Monday, September 17 – Speaker: Clark T. Riley, Ph.D. (Maryland)
Topic: 50 Years of Orchid Growing Mistakes (Including the Top Ten Orchid Growing Mistakes -- and how to fix 'em)


----------



## Linus_Cello (Sep 24, 2012)

Bump- the show is less than 2 weeks away!


----------



## NYEric (Sep 25, 2012)

Ai Caramba!


----------



## Linus_Cello (Oct 1, 2012)

Bump- this coming weekend!


----------



## NYEric (Oct 1, 2012)

That means Friday for me!


----------



## Linus_Cello (Oct 4, 2012)

The fun starts tomorrow...


----------



## NYEric (Oct 4, 2012)

Tonight, when I start my way down by public transportation!


----------



## Cheyenne (Oct 4, 2012)

Come on Eric, I am not going till Sunday. Some of us have to work. Then some of us have to water on Saturday. Don't take all the good plants. Its a good thing I have some vietnamense being held for me and I told them whatever you do don't sell them to Eric. oke:


----------



## NYEric (Oct 4, 2012)

You're lucky I already have a few!


----------



## Linus_Cello (Oct 5, 2012)

http://www.washingtonpost.com/lifes...8c2cae-0bce-11e2-a310-2363842b7057_story.html

Columbus Day Weekend Deals 

See thousands of orchid plants in bloom (October is peak season), get expert advice, listen to lectures and peruse a sales tent full of quality plants and supplies at the National Arboretum’s Annual Orchid Show and Sale from 9 a.m. to 5 p.m. Sunday. Next Saturday, the arboretum will sell most of its popular koi from 9 a.m. to 2 p.m., with a preview starting at 8 a.m. The colorful fish, which range from $1 to $150, depending on size and quality, must be sold because their pool is being drained for renovations. All sales are final. 3501 New York Ave. NE. 202-245-2726. www.usna.usda.gov


----------



## NYEric (Oct 7, 2012)

I went to the show (after a disasterous trip-Thank you Greyhound! ) and of course to continue the disaster my camera's batteries died. So until I get the photos taken by someone else are emailed to me these will have to do. 
What I really needed from the show





3The 3 plants I brought home, the besseae flavum got damaged in transport home but I'm hoping it has a bloom when my pearcei blooms


----------



## JeanLux (Oct 7, 2012)

Wow, that's a specimen angraecum !!!! Jean


----------



## Cheyenne (Oct 7, 2012)

What is with that leucochilum cross with the green lip?

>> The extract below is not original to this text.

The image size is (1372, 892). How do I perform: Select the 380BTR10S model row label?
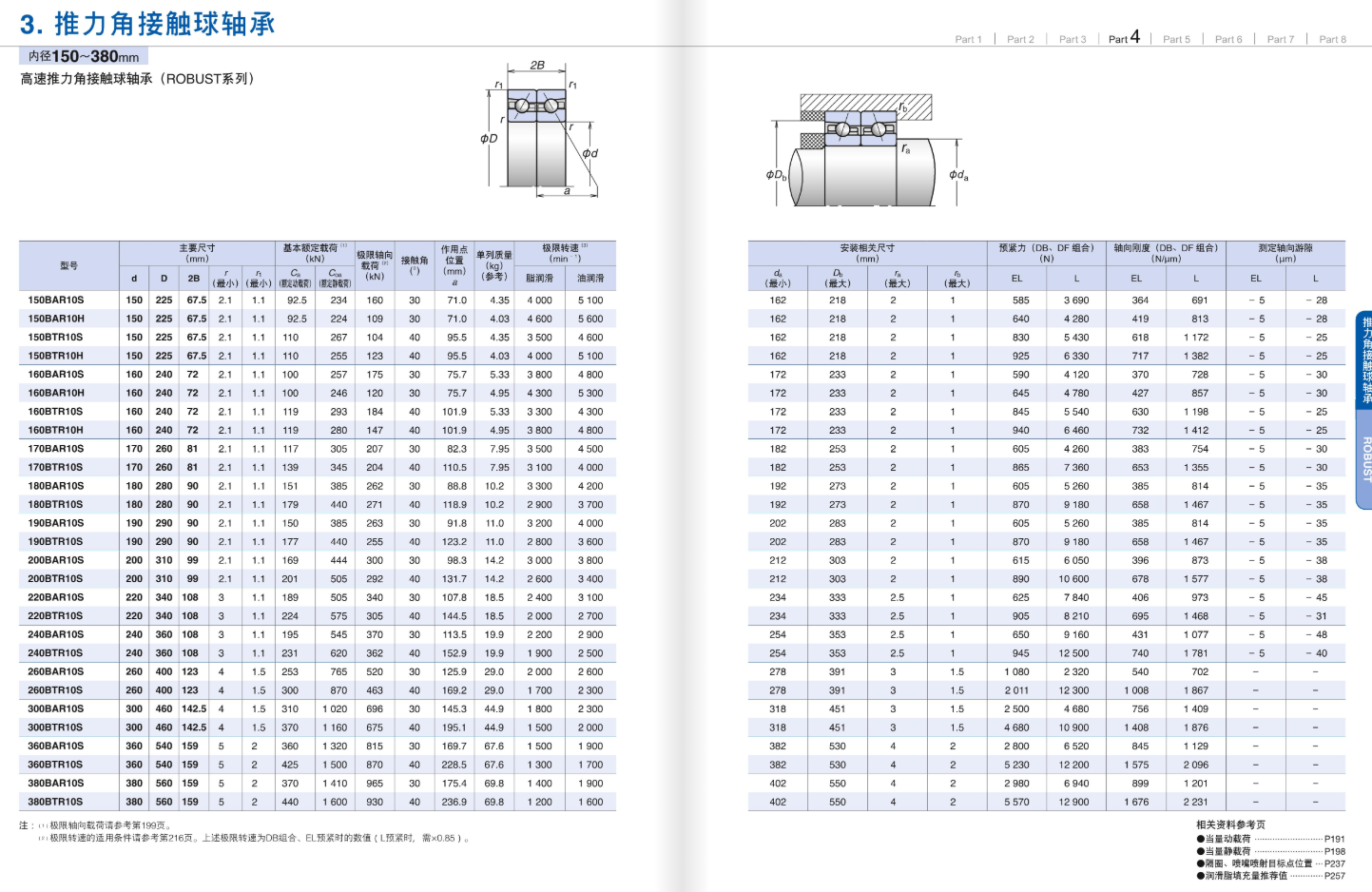pyautogui.click(x=56, y=802)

Now thats a new avenue for breeding.


----------



## Scooby5757 (Oct 7, 2012)

Good show! Eric, good seeing you! Only three plants! Bravo!


----------



## Dido (Oct 7, 2012)

Great thanks for sharing the pic. 

Eric what are the other 2 plants you bought.....


----------



## Linus_Cello (Oct 7, 2012)

Good to meet you Eric. J&L will be in Montreal too- say hi to Margeritte for me!


----------



## NYEric (Oct 8, 2012)

The angraecum distichum was a big basketball size plants with blooms all around that you cant see from the photo! It was the best I've ever seen, better even than those growing on tree trunks in situ! 

It was good to see you too Ty and good to meet another STF'r in person. The food/treats at the Society/show party were great. I will say 'Hi' to Marg and look forward to seeing Shiva, JP and maybe even Kyle in Montreal. 

I'm looking forward to DC next year and will not be relying on Greyhound bus for sure.

Christoph, I traded a plant for the besseae flavum and Phrag Cape May County x klotz w/ Woodstream. There is one more plant to come from that trade that I cant wait to get!!! The other is a Lepanthopsis astrophora, You can't have too many of this little gem!


----------



## JeanLux (Oct 9, 2012)

NYEric said:


> The angraecum distichum *was a big basketball size plants with blooms all around *that you cant see from the photo! It was the best I've ever seen, better even than those growing on tree trunks in situ!
> 
> _It was good to see you too Ty and good to meet another STF'r in person. The food/treats at the Society/show party were great. I will say 'Hi' to Marg and look forward to seeing Shiva, JP and maybe even Kyle in Montreal. _
> 
> ...



I image this quite well, just looking at my poor plant with its 2 blooms in my gh  !!!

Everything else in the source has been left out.